Updated on March 8th, 2021 by Bob Ciura
Spreadsheet data updated daily
In poker, the blue chips have the highest value. We don’t like the idea of using poker analogies for investing. Investing should be far removed from gambling.
With that said, the term “blue chip” has stuck for a select group of stocks….
So what are blue chip stocks?
Blue chip stocks are established, safe, dividend payers. They are often market leaders and tend to have a long history of paying rising dividends. Blue chip stocks tend to remain profitable even during recessions.
At Sure Dividend, we define blue chip stocks as companies that are members of 1 or more of the following 3 lists:
- Dividend Achievers (10+ years of rising dividends)
- Dividend Aristocrats (25+ years of rising dividends)
- Dividend Kings (50+ years of rising dividends)
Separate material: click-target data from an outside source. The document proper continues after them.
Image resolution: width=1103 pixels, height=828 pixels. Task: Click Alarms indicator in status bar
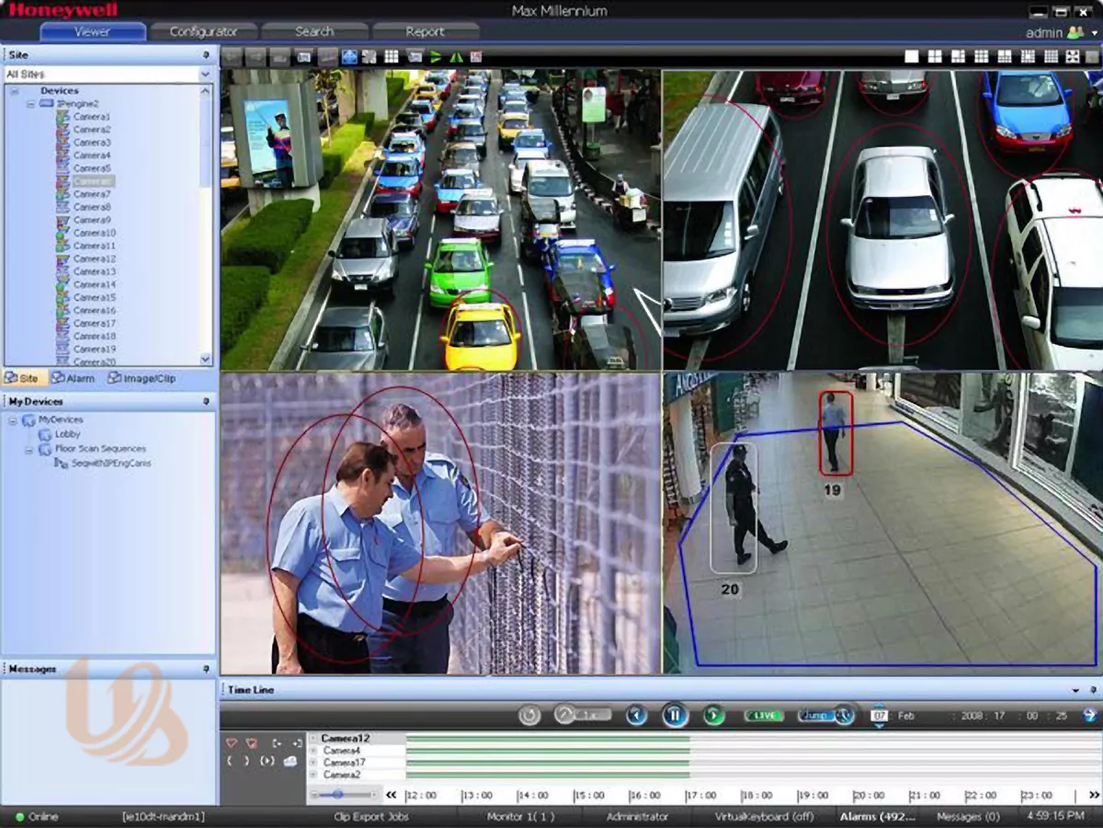(877, 817)
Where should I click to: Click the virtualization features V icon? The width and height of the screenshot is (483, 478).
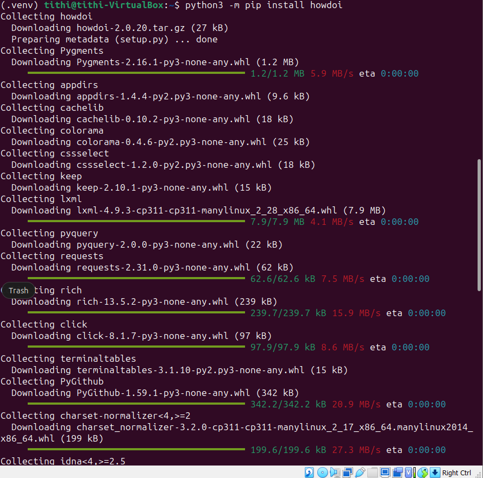pyautogui.click(x=409, y=472)
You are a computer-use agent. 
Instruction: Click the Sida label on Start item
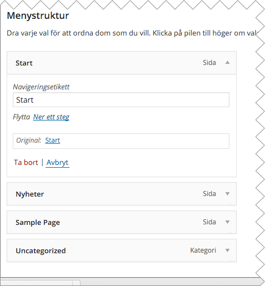209,63
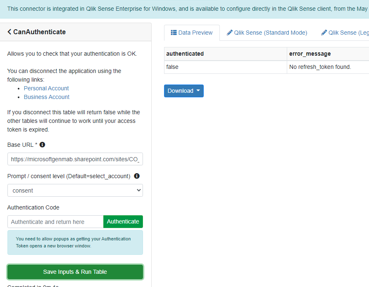Click into the Authentication Code input
This screenshot has height=287, width=369.
point(55,221)
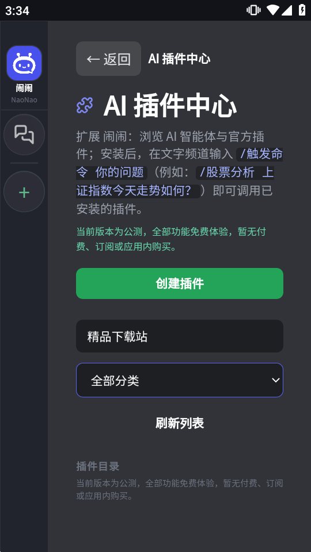Click the green 公测 free trial notice
Viewport: 311px width, 552px height.
pos(172,239)
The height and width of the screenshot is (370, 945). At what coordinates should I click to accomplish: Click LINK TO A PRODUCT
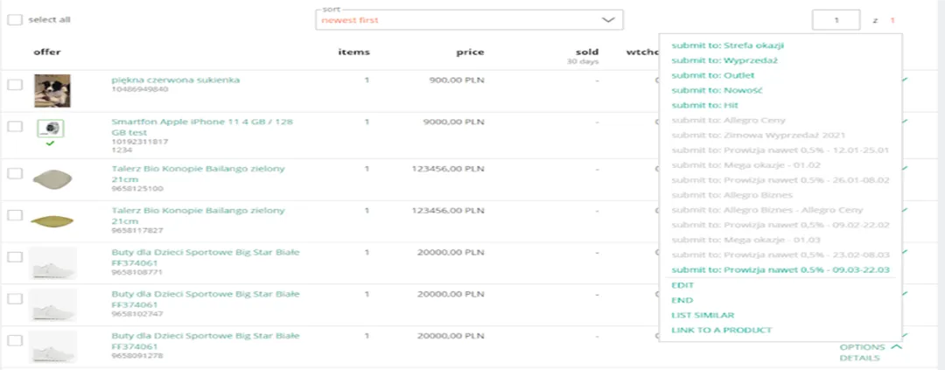[721, 331]
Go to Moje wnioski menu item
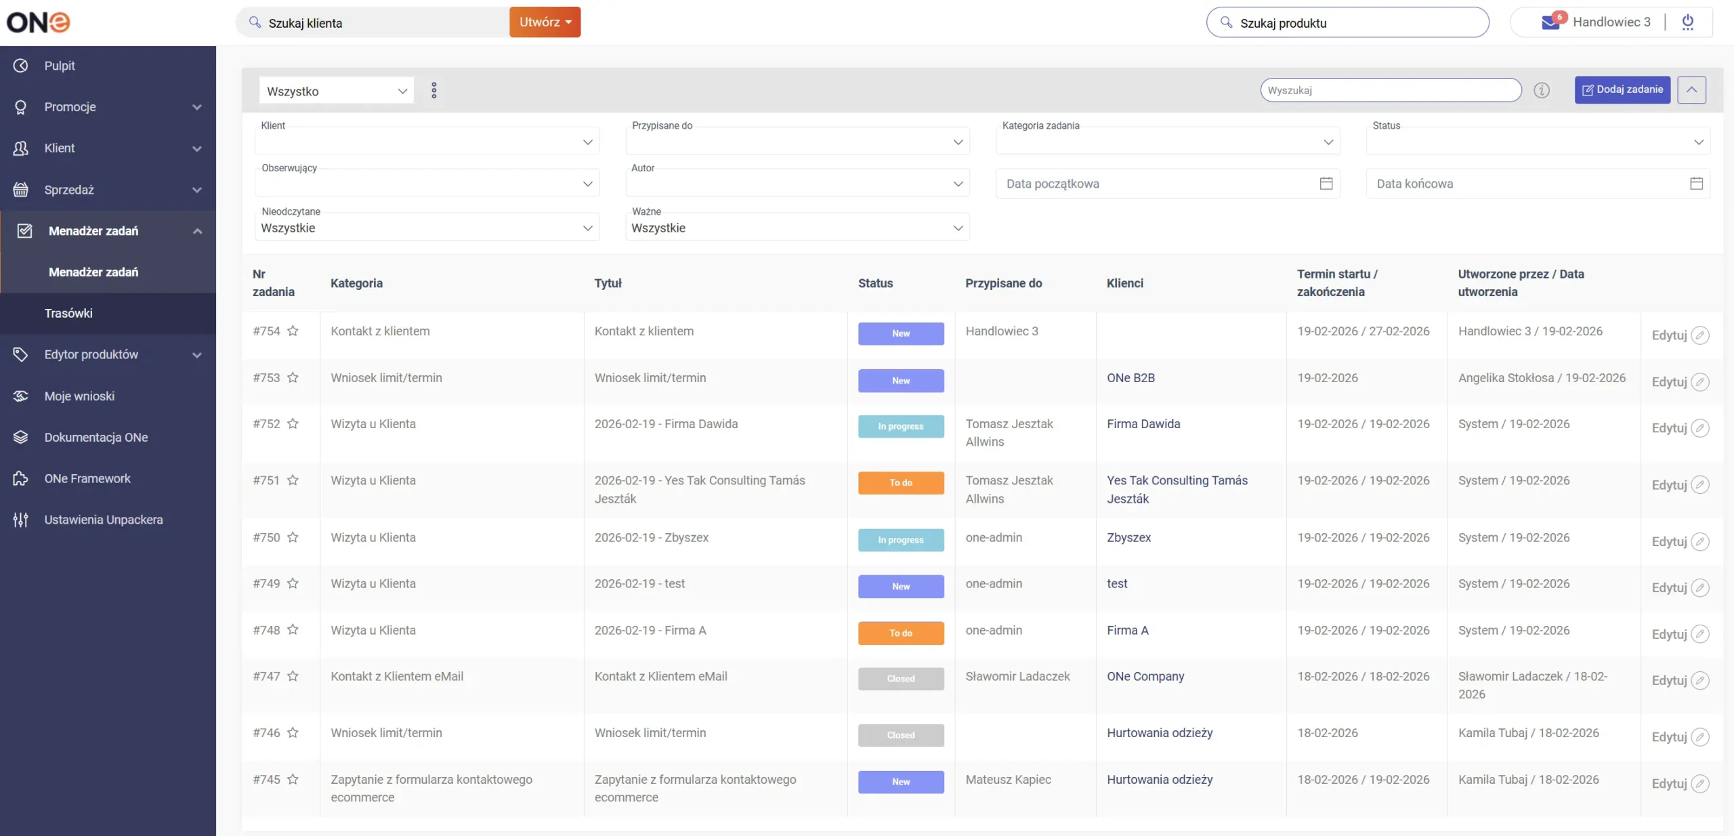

You can download the complete list of all 260+ blue chip stocks (plus important financial metrics such as dividend yield, P/E ratios, and payout ratios) by clicking below:
Click here to download your Excel spreadsheet of all 260+ blue chip stocks, including metrics that matter like dividend yield and the price-to-earnings ratio.
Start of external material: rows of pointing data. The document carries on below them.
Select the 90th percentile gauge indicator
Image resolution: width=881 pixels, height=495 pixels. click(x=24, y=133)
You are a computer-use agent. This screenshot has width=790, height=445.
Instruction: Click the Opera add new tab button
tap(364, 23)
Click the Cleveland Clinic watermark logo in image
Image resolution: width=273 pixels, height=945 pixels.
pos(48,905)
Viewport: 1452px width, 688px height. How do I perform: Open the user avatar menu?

In addition to the Excel spreadsheet above, this article covers our top 7 best blue chip stock buys today as ranked using expected total returns from the Sure Analysis Research Database.
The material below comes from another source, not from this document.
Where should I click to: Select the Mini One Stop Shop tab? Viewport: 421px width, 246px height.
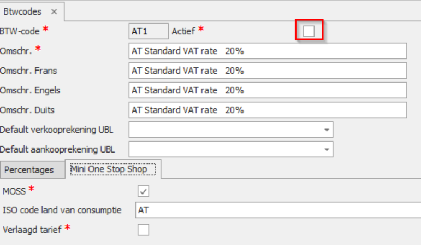pyautogui.click(x=113, y=169)
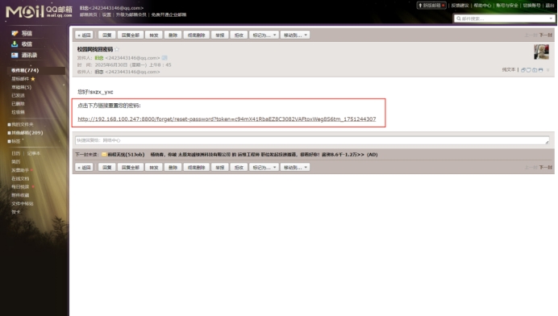Toggle the star next to mail subject

pos(117,49)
Our top 7 best blue chip stock list excludes MLPs and REITs. The table of contents below allows for easy navigation.
Table of Contents
- The 7 Best Blue Chip Stocks Today
Blue Chip Stock #7: Altria Group (MO)
Blue Chip Stock #6: Farmers & Merchants Bancorp (FMCB)
Blue Chip Stock #5: Verizon Communications (VZ)
Blue Chip Stock #4: Principal Financial Group (PFG)
Blue Chip Stock #3: Novartis AG (NVS)
Blue Chip Stock #2: AT&T Inc. (T)
Blue Chip Stock #1: Telephone & Data Systems (TDS)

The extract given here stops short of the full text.